Frank Sinatra’s former valet & aide dishes on the fifteen years he spent working for Ol' Blue Eyes in this memoir that’s “sordid, trashy, funny, and so rat-a-tat with its smart inside info” (Liz Smith).
“With its improbably witty prose, this exercise in deep dish never makes you feel like taking a shower. It’s the one Sinatra tome that doesn’t stint on rageaholism or sexual addiction or the affection this kind of split personality still engenders. A.” —Entertainment Weekly
As the right hand of Frank Sinatra from 1953 to 1968, George Jacobs had one of the coolest jobs in the world at the time when Sinatra was the undisputed master of the entertainment universe. Jacobs rose from his humble beginnings in New Orleans to join Sinatra in the mansions of Beverly Hills, the penthouses of Manhattan, the palaces of Europe, the pinnacles of world power. George Jacobs saw it all, did it all.

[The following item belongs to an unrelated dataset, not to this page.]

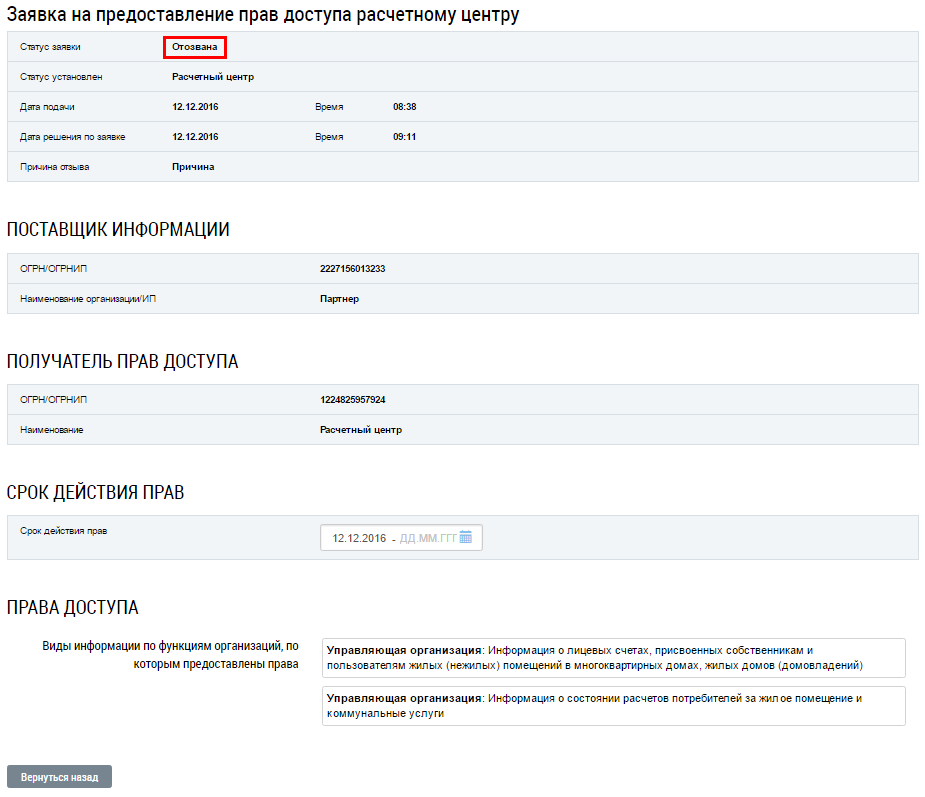925x797 pixels.
Task: Click the decision time 09:11
Action: click(404, 137)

Sinatra took Jacobs with him on the ride of the century, from blacklist Hollywood to gangland Chicago to an emerging Las Vegas to Camelot, not to mention dolce vita Rome and swinging London. As a member of Sinatra’s inner circle, Jacobs drank with Ava Gardner, danced with Marilyn Monroe, massaged John F. Kennedy, golfed with Sam Giancana, and played jazz with the Prince of Monaco while his boss secretly pursued Princess Grace. He also partied with Mia Farrow, but that one cost him his job of a lifetime.
Through the ring-a-ding-ding and the stars, royals, politicians, moguls, and mobsters emerged a warm and intimate relationship that reveals a complex Sinatra: vulnerable and arrogant, charismatic and violent, loving and disdainful, confident and painfully self-conscious.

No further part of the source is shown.